--- START PROVIDED MATERIAL ---

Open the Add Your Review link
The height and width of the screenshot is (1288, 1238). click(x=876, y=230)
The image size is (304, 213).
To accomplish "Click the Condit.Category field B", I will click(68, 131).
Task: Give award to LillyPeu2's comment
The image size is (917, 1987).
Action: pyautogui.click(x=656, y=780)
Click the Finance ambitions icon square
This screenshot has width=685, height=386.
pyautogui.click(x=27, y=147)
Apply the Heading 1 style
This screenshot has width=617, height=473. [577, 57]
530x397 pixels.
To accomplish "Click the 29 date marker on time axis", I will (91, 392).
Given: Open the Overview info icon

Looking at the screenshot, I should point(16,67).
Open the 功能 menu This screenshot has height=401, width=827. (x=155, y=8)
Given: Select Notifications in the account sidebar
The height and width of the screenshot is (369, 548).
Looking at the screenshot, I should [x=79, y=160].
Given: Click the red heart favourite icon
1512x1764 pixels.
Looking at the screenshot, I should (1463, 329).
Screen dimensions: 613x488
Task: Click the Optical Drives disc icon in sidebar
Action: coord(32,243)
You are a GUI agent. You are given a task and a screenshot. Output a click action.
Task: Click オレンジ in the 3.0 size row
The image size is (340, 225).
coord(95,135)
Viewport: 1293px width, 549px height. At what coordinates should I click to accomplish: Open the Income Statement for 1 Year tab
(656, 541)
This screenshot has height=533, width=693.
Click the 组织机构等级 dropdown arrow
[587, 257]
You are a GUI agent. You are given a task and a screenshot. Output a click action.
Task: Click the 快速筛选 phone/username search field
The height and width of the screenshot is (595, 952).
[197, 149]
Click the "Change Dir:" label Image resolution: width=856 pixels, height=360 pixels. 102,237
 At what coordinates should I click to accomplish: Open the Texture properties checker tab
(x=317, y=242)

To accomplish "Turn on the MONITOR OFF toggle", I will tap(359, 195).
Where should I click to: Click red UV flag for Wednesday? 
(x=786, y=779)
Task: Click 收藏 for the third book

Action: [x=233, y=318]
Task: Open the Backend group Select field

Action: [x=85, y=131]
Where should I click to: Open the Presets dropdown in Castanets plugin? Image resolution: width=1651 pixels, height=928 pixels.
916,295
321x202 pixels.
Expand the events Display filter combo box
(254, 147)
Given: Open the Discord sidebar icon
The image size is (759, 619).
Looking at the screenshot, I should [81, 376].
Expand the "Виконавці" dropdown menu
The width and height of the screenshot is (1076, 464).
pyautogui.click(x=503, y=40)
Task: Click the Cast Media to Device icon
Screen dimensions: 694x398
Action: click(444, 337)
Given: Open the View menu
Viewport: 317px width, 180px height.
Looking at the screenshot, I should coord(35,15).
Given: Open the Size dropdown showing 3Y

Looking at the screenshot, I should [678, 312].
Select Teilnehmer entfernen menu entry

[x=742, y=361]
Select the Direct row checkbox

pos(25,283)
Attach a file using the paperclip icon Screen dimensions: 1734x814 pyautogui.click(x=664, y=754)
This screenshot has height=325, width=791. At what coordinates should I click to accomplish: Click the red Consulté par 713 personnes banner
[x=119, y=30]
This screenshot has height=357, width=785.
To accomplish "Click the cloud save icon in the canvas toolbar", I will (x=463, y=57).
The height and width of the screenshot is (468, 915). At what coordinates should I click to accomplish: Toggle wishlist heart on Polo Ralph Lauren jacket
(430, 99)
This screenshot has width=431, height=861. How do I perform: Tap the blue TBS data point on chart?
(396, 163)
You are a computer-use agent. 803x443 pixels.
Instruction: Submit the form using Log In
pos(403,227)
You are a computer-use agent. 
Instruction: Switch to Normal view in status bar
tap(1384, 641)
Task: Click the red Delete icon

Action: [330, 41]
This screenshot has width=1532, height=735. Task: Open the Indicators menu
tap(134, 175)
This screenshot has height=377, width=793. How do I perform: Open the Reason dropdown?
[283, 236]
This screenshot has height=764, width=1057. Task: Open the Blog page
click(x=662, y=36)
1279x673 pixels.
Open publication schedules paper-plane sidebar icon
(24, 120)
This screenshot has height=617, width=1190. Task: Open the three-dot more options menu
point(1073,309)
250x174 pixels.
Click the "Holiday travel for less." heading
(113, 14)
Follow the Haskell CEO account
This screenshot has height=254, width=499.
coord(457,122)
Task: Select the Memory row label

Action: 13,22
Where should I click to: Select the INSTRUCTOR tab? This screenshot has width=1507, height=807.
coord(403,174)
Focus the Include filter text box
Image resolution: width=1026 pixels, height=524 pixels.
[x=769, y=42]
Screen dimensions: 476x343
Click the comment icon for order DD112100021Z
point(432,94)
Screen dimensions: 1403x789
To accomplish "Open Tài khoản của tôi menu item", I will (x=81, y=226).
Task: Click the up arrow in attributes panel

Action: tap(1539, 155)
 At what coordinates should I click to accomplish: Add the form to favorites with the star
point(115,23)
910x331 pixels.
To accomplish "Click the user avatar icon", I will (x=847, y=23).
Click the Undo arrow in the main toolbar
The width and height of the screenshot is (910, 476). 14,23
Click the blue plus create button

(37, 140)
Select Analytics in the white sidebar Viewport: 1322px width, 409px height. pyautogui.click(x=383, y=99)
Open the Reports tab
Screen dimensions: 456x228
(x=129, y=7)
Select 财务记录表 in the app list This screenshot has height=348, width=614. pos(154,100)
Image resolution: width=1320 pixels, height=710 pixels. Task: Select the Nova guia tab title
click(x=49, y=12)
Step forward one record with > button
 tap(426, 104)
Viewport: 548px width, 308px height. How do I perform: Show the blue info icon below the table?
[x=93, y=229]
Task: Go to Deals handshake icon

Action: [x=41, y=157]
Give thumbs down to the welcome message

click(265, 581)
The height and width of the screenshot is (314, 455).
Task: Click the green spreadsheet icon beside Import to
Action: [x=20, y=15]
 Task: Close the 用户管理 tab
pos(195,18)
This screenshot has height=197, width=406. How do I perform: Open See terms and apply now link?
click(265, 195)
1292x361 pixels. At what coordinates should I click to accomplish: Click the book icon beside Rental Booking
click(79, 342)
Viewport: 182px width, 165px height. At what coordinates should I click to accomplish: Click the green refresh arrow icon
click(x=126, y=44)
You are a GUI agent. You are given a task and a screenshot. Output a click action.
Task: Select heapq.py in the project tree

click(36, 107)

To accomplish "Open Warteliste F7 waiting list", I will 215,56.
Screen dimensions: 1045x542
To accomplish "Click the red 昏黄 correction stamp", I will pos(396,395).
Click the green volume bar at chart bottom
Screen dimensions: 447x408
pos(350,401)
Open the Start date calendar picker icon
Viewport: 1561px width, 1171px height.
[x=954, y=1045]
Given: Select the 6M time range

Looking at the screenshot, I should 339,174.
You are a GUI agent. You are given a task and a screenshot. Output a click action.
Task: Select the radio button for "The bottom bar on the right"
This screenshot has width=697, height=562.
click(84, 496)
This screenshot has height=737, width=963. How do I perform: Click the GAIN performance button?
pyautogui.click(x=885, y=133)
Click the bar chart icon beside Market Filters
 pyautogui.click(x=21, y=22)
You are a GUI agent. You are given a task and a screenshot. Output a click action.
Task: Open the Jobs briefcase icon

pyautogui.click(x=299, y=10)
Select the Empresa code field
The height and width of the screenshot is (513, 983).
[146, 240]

--- END PROVIDED MATERIAL ---

WHAT TO WORK ON: Please reproduce every line of the records above exactly as it appears.

PROBLEM SOLUTION:
Open the Add Your Review link
The height and width of the screenshot is (1288, 1238). click(x=876, y=230)
The image size is (304, 213).
To accomplish "Click the Condit.Category field B", I will click(68, 131).
Task: Give award to LillyPeu2's comment
The image size is (917, 1987).
Action: pyautogui.click(x=656, y=780)
Click the Finance ambitions icon square
This screenshot has width=685, height=386.
pyautogui.click(x=27, y=147)
Apply the Heading 1 style
This screenshot has width=617, height=473. [577, 57]
530x397 pixels.
To accomplish "Click the 29 date marker on time axis", I will (91, 392).
Given: Open the Overview info icon

Looking at the screenshot, I should point(16,67).
Open the 功能 menu This screenshot has height=401, width=827. (x=155, y=8)
Given: Select Notifications in the account sidebar
The height and width of the screenshot is (369, 548).
Looking at the screenshot, I should [x=79, y=160].
Given: Click the red heart favourite icon
1512x1764 pixels.
Looking at the screenshot, I should (1463, 329).
Screen dimensions: 613x488
Task: Click the Optical Drives disc icon in sidebar
Action: coord(32,243)
You are a GUI agent. You are given a task and a screenshot. Output a click action.
Task: Click オレンジ in the 3.0 size row
The image size is (340, 225).
coord(95,135)
Viewport: 1293px width, 549px height. At what coordinates should I click to accomplish: Open the Income Statement for 1 Year tab
(656, 541)
This screenshot has height=533, width=693.
Click the 组织机构等级 dropdown arrow
[587, 257]
You are a GUI agent. You are given a task and a screenshot. Output a click action.
Task: Click the 快速筛选 phone/username search field
The height and width of the screenshot is (595, 952).
[197, 149]
Click the "Change Dir:" label Image resolution: width=856 pixels, height=360 pixels. 102,237
 At what coordinates should I click to accomplish: Open the Texture properties checker tab
(x=317, y=242)

To accomplish "Turn on the MONITOR OFF toggle", I will tap(359, 195).
Where should I click to: Click red UV flag for Wednesday? 
(x=786, y=779)
Task: Click 收藏 for the third book

Action: [x=233, y=318]
Task: Open the Backend group Select field

Action: [x=85, y=131]
Where should I click to: Open the Presets dropdown in Castanets plugin? Image resolution: width=1651 pixels, height=928 pixels.
916,295
321x202 pixels.
Expand the events Display filter combo box
(254, 147)
Given: Open the Discord sidebar icon
The image size is (759, 619).
Looking at the screenshot, I should [81, 376].
Expand the "Виконавці" dropdown menu
The width and height of the screenshot is (1076, 464).
pyautogui.click(x=503, y=40)
Task: Click the Cast Media to Device icon
Screen dimensions: 694x398
Action: click(444, 337)
Given: Open the View menu
Viewport: 317px width, 180px height.
Looking at the screenshot, I should coord(35,15).
Given: Open the Size dropdown showing 3Y

Looking at the screenshot, I should [678, 312].
Select Teilnehmer entfernen menu entry

[x=742, y=361]
Select the Direct row checkbox

pos(25,283)
Attach a file using the paperclip icon Screen dimensions: 1734x814 pyautogui.click(x=664, y=754)
This screenshot has height=325, width=791. At what coordinates should I click to accomplish: Click the red Consulté par 713 personnes banner
[x=119, y=30]
This screenshot has height=357, width=785.
To accomplish "Click the cloud save icon in the canvas toolbar", I will (x=463, y=57).
The height and width of the screenshot is (468, 915). At what coordinates should I click to accomplish: Toggle wishlist heart on Polo Ralph Lauren jacket
(430, 99)
This screenshot has width=431, height=861. How do I perform: Tap the blue TBS data point on chart?
(396, 163)
You are a computer-use agent. 803x443 pixels.
Instruction: Submit the form using Log In
pos(403,227)
You are a computer-use agent. 
Instruction: Switch to Normal view in status bar
tap(1384, 641)
Task: Click the red Delete icon

Action: [330, 41]
This screenshot has width=1532, height=735. Task: Open the Indicators menu
tap(134, 175)
This screenshot has height=377, width=793. How do I perform: Open the Reason dropdown?
[283, 236]
This screenshot has height=764, width=1057. Task: Open the Blog page
click(x=662, y=36)
1279x673 pixels.
Open publication schedules paper-plane sidebar icon
(24, 120)
This screenshot has height=617, width=1190. Task: Open the three-dot more options menu
point(1073,309)
250x174 pixels.
Click the "Holiday travel for less." heading
(113, 14)
Follow the Haskell CEO account
This screenshot has height=254, width=499.
coord(457,122)
Task: Select the Memory row label

Action: 13,22
Where should I click to: Select the INSTRUCTOR tab? This screenshot has width=1507, height=807.
coord(403,174)
Focus the Include filter text box
Image resolution: width=1026 pixels, height=524 pixels.
[x=769, y=42]
Screen dimensions: 476x343
Click the comment icon for order DD112100021Z
point(432,94)
Screen dimensions: 1403x789
To accomplish "Open Tài khoản của tôi menu item", I will (x=81, y=226).
Task: Click the up arrow in attributes panel

Action: tap(1539, 155)
 At what coordinates should I click to accomplish: Add the form to favorites with the star
point(115,23)
910x331 pixels.
To accomplish "Click the user avatar icon", I will (x=847, y=23).
Click the Undo arrow in the main toolbar
The width and height of the screenshot is (910, 476). 14,23
Click the blue plus create button

(37, 140)
Select Analytics in the white sidebar Viewport: 1322px width, 409px height. pyautogui.click(x=383, y=99)
Open the Reports tab
Screen dimensions: 456x228
(x=129, y=7)
Select 财务记录表 in the app list This screenshot has height=348, width=614. pos(154,100)
Image resolution: width=1320 pixels, height=710 pixels. Task: Select the Nova guia tab title
click(x=49, y=12)
Step forward one record with > button
 tap(426, 104)
Viewport: 548px width, 308px height. How do I perform: Show the blue info icon below the table?
[x=93, y=229]
Task: Go to Deals handshake icon

Action: [x=41, y=157]
Give thumbs down to the welcome message

click(265, 581)
The height and width of the screenshot is (314, 455).
Task: Click the green spreadsheet icon beside Import to
Action: [x=20, y=15]
 Task: Close the 用户管理 tab
pos(195,18)
This screenshot has height=197, width=406. How do I perform: Open See terms and apply now link?
click(265, 195)
1292x361 pixels. At what coordinates should I click to accomplish: Click the book icon beside Rental Booking
click(79, 342)
Viewport: 182px width, 165px height. At what coordinates should I click to accomplish: Click the green refresh arrow icon
click(x=126, y=44)
You are a GUI agent. You are given a task and a screenshot. Output a click action.
Task: Select heapq.py in the project tree

click(36, 107)

To accomplish "Open Warteliste F7 waiting list", I will 215,56.
Screen dimensions: 1045x542
To accomplish "Click the red 昏黄 correction stamp", I will pos(396,395).
Click the green volume bar at chart bottom
Screen dimensions: 447x408
pos(350,401)
Open the Start date calendar picker icon
Viewport: 1561px width, 1171px height.
[x=954, y=1045]
Given: Select the 6M time range

Looking at the screenshot, I should 339,174.
You are a GUI agent. You are given a task and a screenshot. Output a click action.
Task: Select the radio button for "The bottom bar on the right"
This screenshot has width=697, height=562.
click(84, 496)
This screenshot has height=737, width=963. How do I perform: Click the GAIN performance button?
pyautogui.click(x=885, y=133)
Click the bar chart icon beside Market Filters
 pyautogui.click(x=21, y=22)
You are a GUI agent. You are given a task and a screenshot. Output a click action.
Task: Open the Jobs briefcase icon

pyautogui.click(x=299, y=10)
Select the Empresa code field
The height and width of the screenshot is (513, 983).
[146, 240]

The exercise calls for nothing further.